Texas trooper’s bodycam footage appears to contradict sexual assault allegation, attorney apologizes

Impact

May 23, 2018, 1:15 p.m.: On Tuesday night, the Texas Department of Public Safety released body camera footage of an arrest made on Sunday, after which Sherita Dixon Cole alleged that the arresting officer had sexually assaulted her. After reviewing the footage, the attorney for Dixon Cole issued a statement declaring that the footage appears to contradict his client’s allegations. Mic has updated its story below.

A Grapevine, Texas, woman named Sherita Dixon Cole recently accused a Texas Department of Public Safety state trooper of sexually assaulting her and making a veiled threat to shoot her fiancé during a traffic stop on Sunday, according to her attorney. However, the trooper’s body camera footage, which was published on YouTube late Tuesday night, appears to completely contradict Dixon Cole’s claims.

Now her attorney, Lee Merritt, is apologizing after calling national attention to the case.

“I am truly sorry for any trouble these claims may have caused Officer [Daniel] Hubbard and his family,” Merritt wrote in a statement posted to his Facebook page early Wednesday morning. “I take full responsibility for amplifying these claims to the point of national concern.”

Hubbard pulled Dixon Cole over around 1:30 a.m. Sunday under suspicion of driving while intoxicated. The trooper’s body camera appears to have filmed the nearly two-hour encounter in its entirety, though the published footage has a few blurs and audio redactions to protect confidential information, according to the video description. The footage shows that the trooper found bottles of alcohol in the back seat of Dixon Cole’s car and had Dixon Cole conduct sobriety tests.

At no point during the stop did Hubbard appear to touch Dixon Cole inappropriately or make an audible threat to her fiancé, who arrived at the scene after Dixon Cole was handcuffed and put in the trooper’s vehicle.

The published footage does not show Dixon Cole, a 37-year-old human resources professional, mentioning any improper touching during the encounter or giving any indication that she’s in distress. Toward the end of the video, the body camera footage shows her having a calm conversation with Hubbard inside Ellis County Jail about her fiancé’s recent move to Waxahachie.

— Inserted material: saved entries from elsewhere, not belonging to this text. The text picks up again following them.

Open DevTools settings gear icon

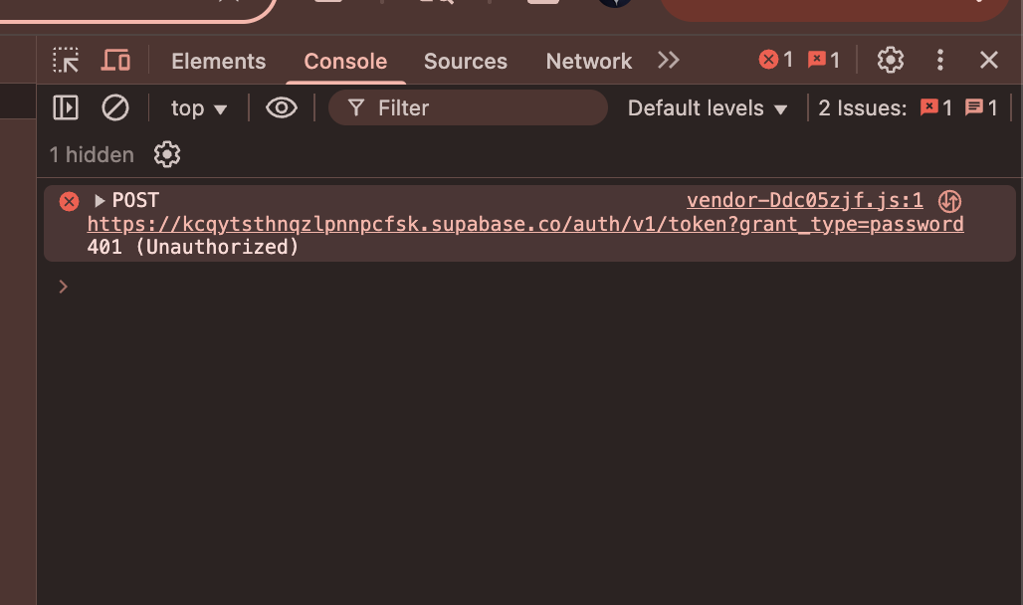[890, 60]
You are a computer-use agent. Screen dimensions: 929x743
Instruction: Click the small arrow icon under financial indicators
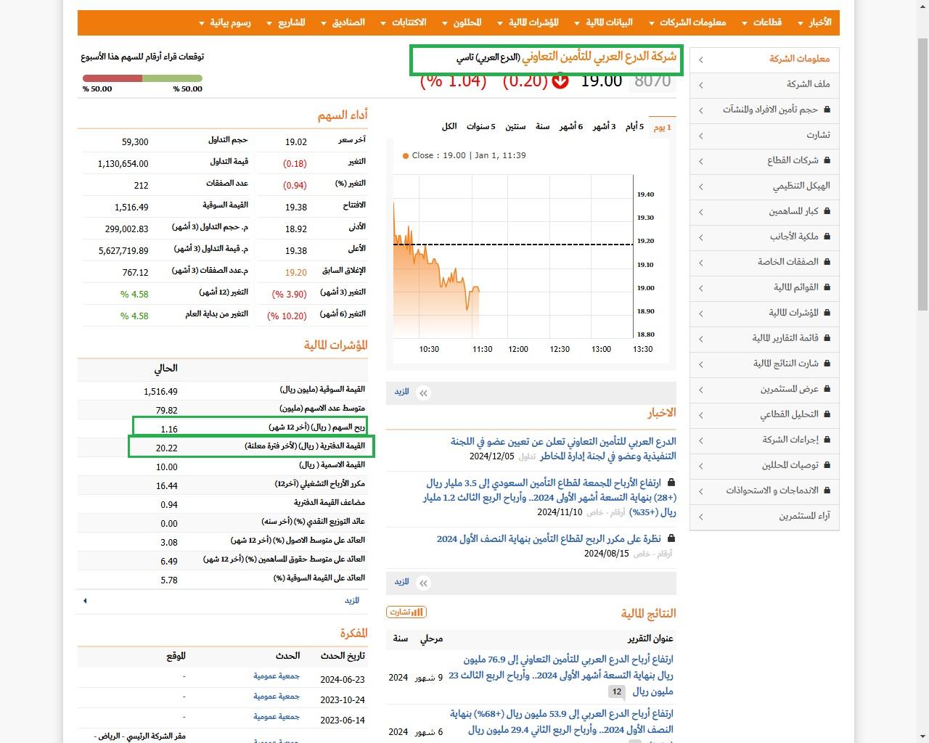[85, 601]
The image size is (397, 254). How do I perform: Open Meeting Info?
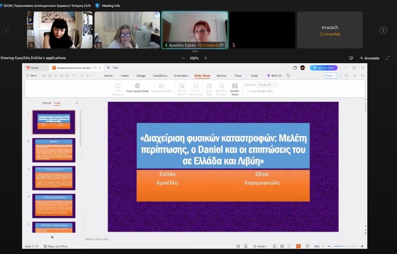coord(108,6)
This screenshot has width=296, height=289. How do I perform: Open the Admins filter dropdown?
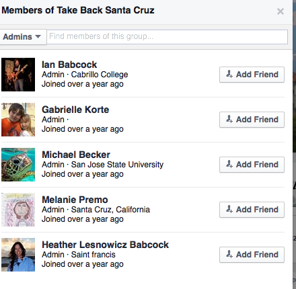pyautogui.click(x=22, y=37)
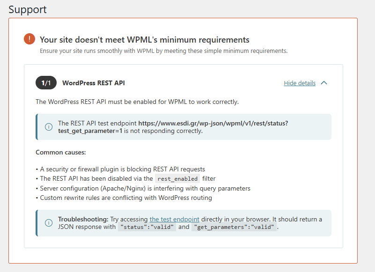Click the "get_parameters":"valid" code snippet

[x=234, y=227]
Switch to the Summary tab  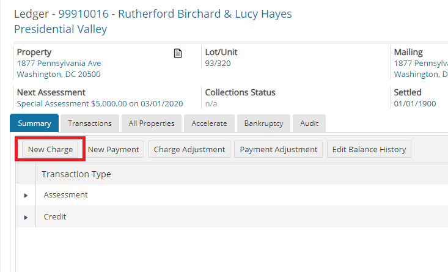pos(34,123)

“Officer Daniel Hubbard seems to comport himself professionally during the duration of the traffic stop and arrest and — without more — should be cleared of any wrongdoing,” Merritt wrote in his Wednesday statement. “It is deeply troubling when innocent parties are falsely accused.”

The footage also shows Hubbard giving Dixon Cole a breathalyzer test and acknowledging that she passed it.

“Your breath came back just under the legal limit,” Hubbard says at one point in the video, noting that about two hours had elapsed since the traffic stop.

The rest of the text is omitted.